● **What you need to do**:
Could you substitute "outbound link icon" for "external link icon" in the part that opens with the line containing "Given: Open Updates & FAQ external link icon" and closes with the line containing "Looking at the", then write those lines out again with nothing else changed and the pictures left out?

● **Exercise input**:
-----

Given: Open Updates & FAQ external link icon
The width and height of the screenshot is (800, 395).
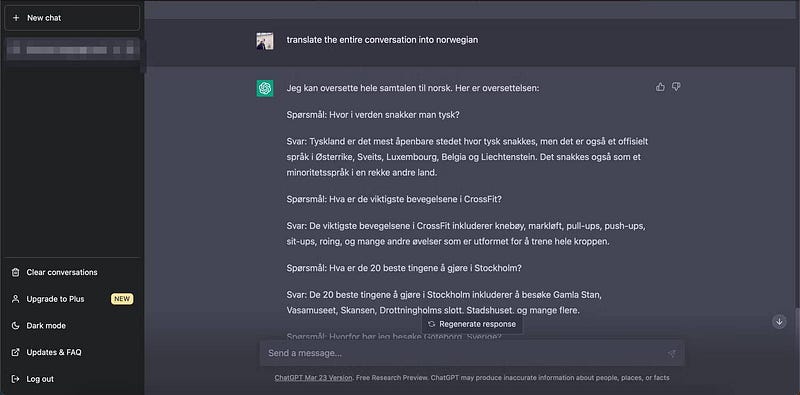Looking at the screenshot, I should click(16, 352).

-----

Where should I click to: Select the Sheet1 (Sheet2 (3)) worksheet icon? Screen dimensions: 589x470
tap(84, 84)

-----

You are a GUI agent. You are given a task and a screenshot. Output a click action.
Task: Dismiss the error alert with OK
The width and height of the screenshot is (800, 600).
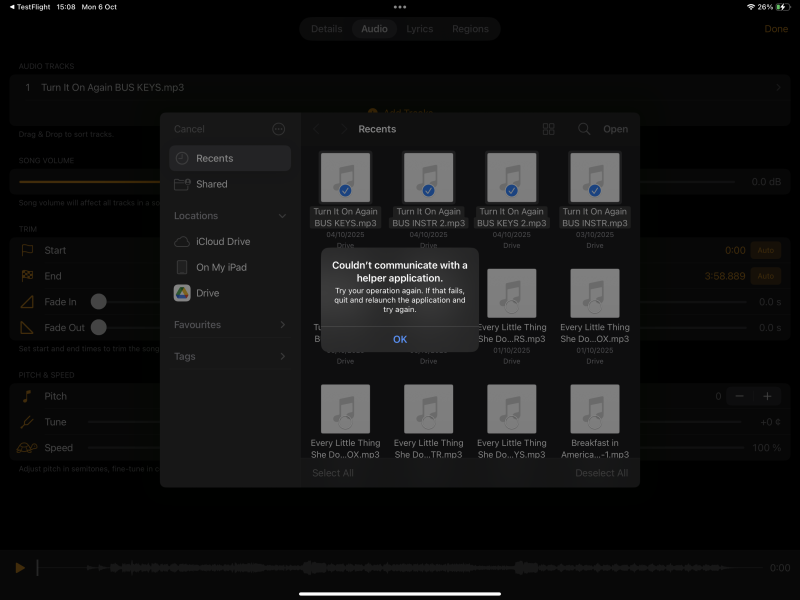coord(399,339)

-----

● **Response for this exercise**:
Given: Open Updates & FAQ outbound link icon
The width and height of the screenshot is (800, 395).
Looking at the screenshot, I should click(16, 352).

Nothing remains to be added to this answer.